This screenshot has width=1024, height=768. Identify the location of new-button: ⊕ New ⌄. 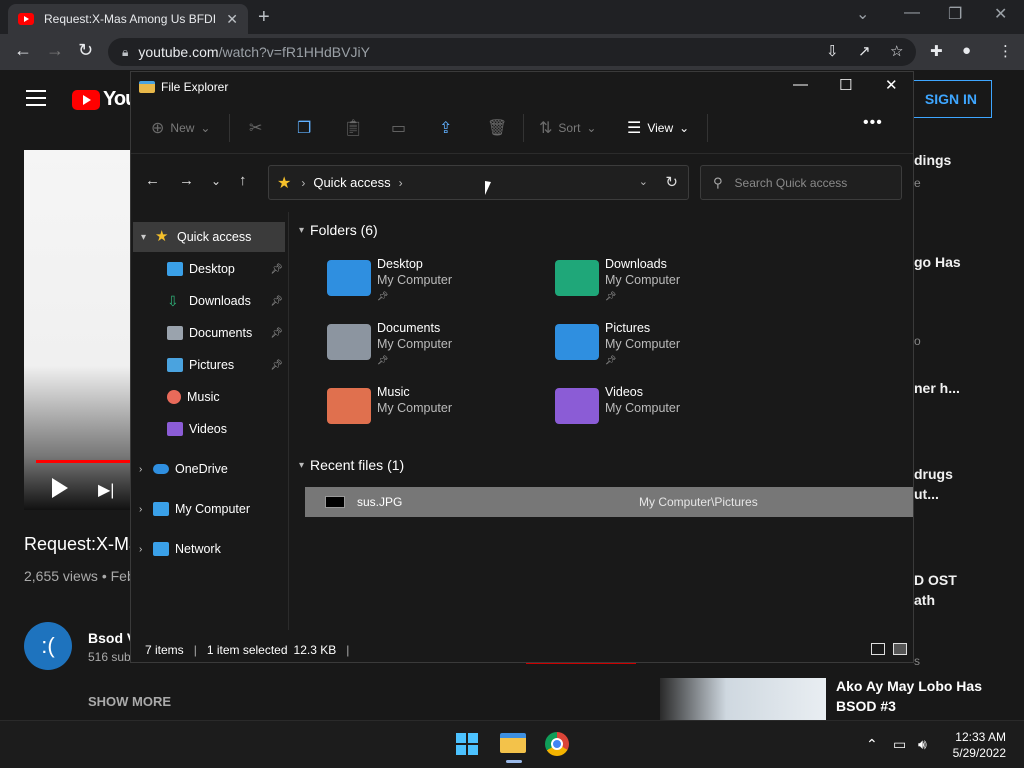
(180, 128).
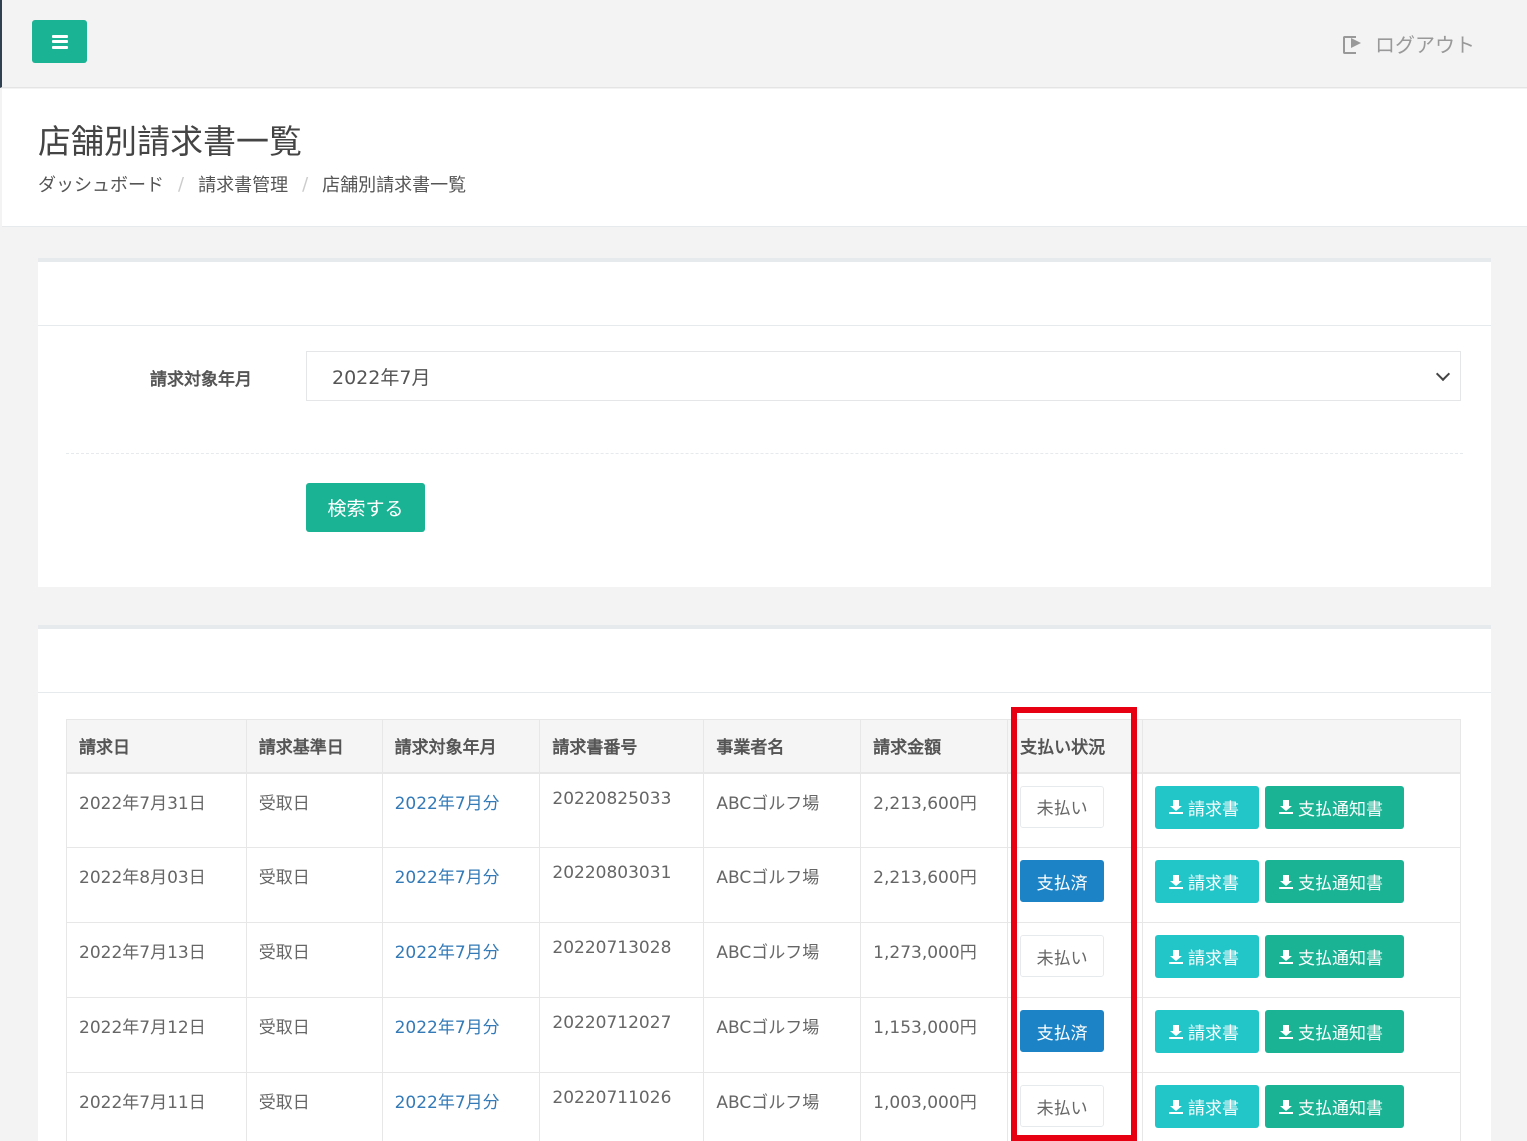 Image resolution: width=1527 pixels, height=1141 pixels. I want to click on column-header: 事業者名, so click(782, 746).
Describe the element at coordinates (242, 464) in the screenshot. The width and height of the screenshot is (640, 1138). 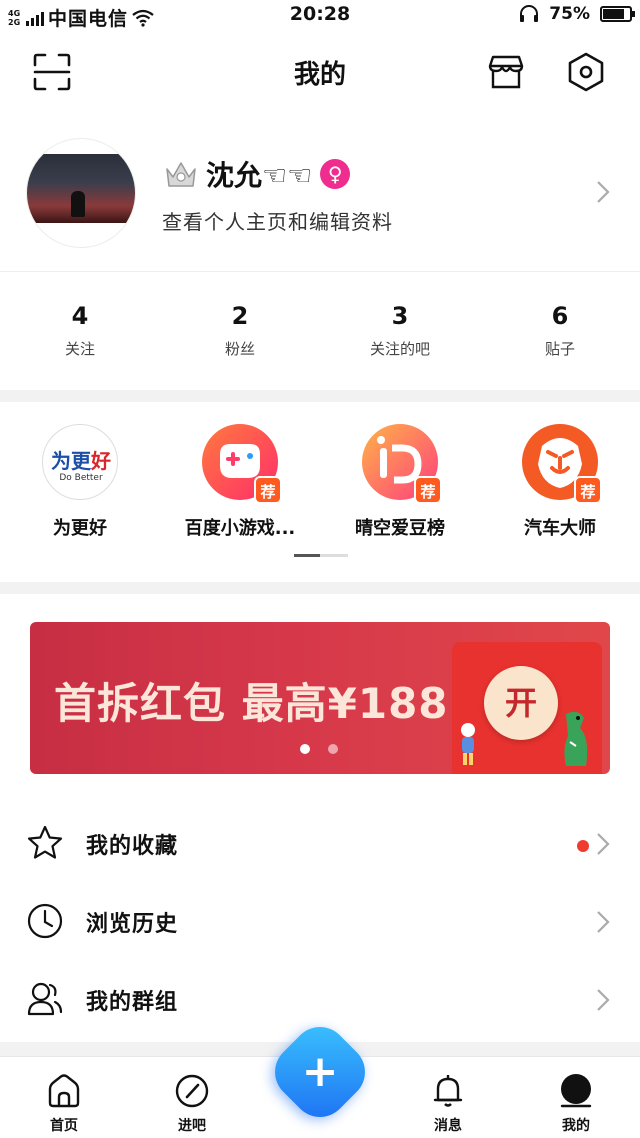
I see `gamepad-icon: 荐` at that location.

****

__What to produce__
Copy out the lines from the one containing "Describe the element" through the last line, character for character, and leave out the pictures.

__Output for this task__
Describe the element at coordinates (242, 464) in the screenshot. The width and height of the screenshot is (640, 1138). 
I see `gamepad-icon: 荐` at that location.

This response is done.